Solving Letter Scramble Puzzles with DuckDB
TL;DR: In this lighthearted post, we solve a puzzle type that's on display in Dutch trains.
The Dutch National Railways (NS) is releasing a “letter scramble”-style puzzle every week where
they give a term whose letters can be found in a Dutch train station's name.
In order to have a match, it doesn't have to be a perfect anagram – for example, Amsterdam
(9 letters) matches both mastered
(8 letters) and Dream Master
(11 letters) because all three terms contain the same letters, just with different amounts of repetitions. Let's call this a “weak anagram”.
The puzzle in the first week of September was Clumsy Rental Red
. Let's try to find the solution using DuckDB!
Letter Scrambling Macro
First, let's create a macro that turns a string into an ordered list of unique characters:
CREATE MACRO order_letters(s) AS
lower(s) -- convert all characters to lowercase
.regexp_replace(
'[^\p{L}]', '', 'g'
) -- remove all non-Unicode letters
.string_to_array('') -- turn the string into a list
.list_distinct() -- eliminate duplicate elements from the list
.list_sort(); -- sort the list
We can use this to see whether two terms are weak anagrams:
SELECT
order_letters('Amsterdam') AS letters_1,
order_letters('mastered') AS letters_2,
order_letters('Dream Master') AS letters_3,
letters_1 = letters_2 AS matches_1,
letters_1 = letters_3 AS matches_2;
letters_1 | letters_2 | letters_3 | matches_1 | matches_2 |
---|---|---|---|---|
[a, d, e, m, r, s, t] | [a, d, e, m, r, s, t] | [a, d, e, m, r, s, t] | true | true |
Indeed, both expressions are weak anagrams of Amsterdam
!
Station Names
To solve the puzzle, we need a list of train stations.
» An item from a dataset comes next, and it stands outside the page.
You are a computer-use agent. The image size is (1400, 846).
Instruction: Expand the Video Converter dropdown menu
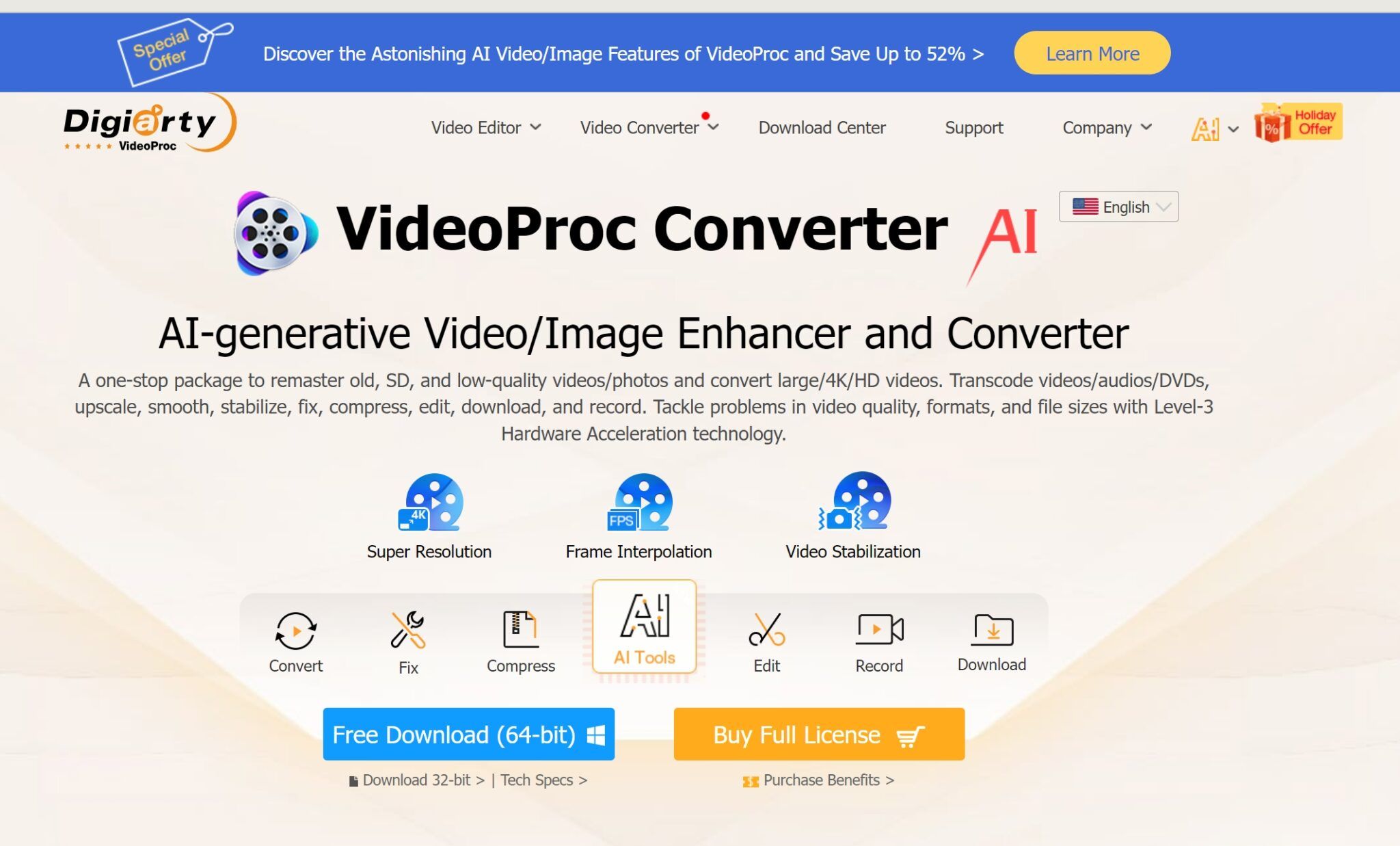point(647,127)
Luckily, one of our go-to datasets at DuckDB is the Dutch railway datasets, including its services and train stations. We can create a table with the station names:
CREATE TABLE stations AS
FROM 'https://blobs.duckdb.org/nl-railway/stations-2023-09.csv';
Then, we can select the station names that are weak anagrams of the puzzle:
SELECT name_long
FROM stations
WHERE order_letters(name_long) = order_letters('Clumsy Rental Red');
Click to see the solution
Solve with a Table Macro
To find a weak anagram station name, we can use a table macro:
CREATE MACRO find_weak_anagram(s) AS TABLE
SELECT name_long
FROM stations
WHERE order_letters(name_long) = order_letters(s);
Then, we can find the solution with a short SQL statement:
FROM find_weak_anagram('Clumsy Rental Red');
Weak Anagrams Station Pairs
We got curious: are there two stations that are weak anagrams of each other? We can create a Cartesian product from the station names and compare their ordered letters to find out:
SELECT s1.name_long AS station_1, s2.name_long AS station_2
FROM stations s1, stations s2
WHERE s1.name_long.order_letters() = s2.name_long.order_letters()
-- ensure symmetry-breaking
AND s1.name_long < s2.name_long
-- make sure the station names don't contain each other
AND NOT s1.name_long.contains(s2.name_long)
AND NOT s2.name_long.contains(s1.name_long);
There are in fact three station pairs:
station_1 | station_2 |
---|---|
Melsele | Selm |
Etten-Leur | Lunteren |
Diemen Zuid | Emmen Zuid |
Cleaning Up
Most of the time, you don't have to clean up after running a simple DuckDB script: you simply close the in-memory database session, which takes care of the cleanup. However, it's worth pointing out that macros in DuckDB are persisted and this can get in the way – e.g., when copying the database into a DuckLake:
ATTACH 'ducklake:metadata.ducklake' AS my_ducklake;
COPY FROM DATABASE memory TO my_ducklake;
DuckLake does not support macros (functions), and throws the following error message:
Not implemented Error:
DuckLake does not support functions
You can drop the macros with the following commands:
DROP MACRO order_letters;
DROP MACRO TABLE find_weak_anagram;
With this, the COPY FROM DATABASE
call succeeds.
Summary
That was our quick guide to solving the NS puzzle! Is this a database problem? Not really, but DuckDB's SQL allows you to succinctly formulate and solve it! Happy puzzle solving!
This week, the puzzle is
Zere Tanda Voozan
. You can find the weekly puzzle's solution on the NS website.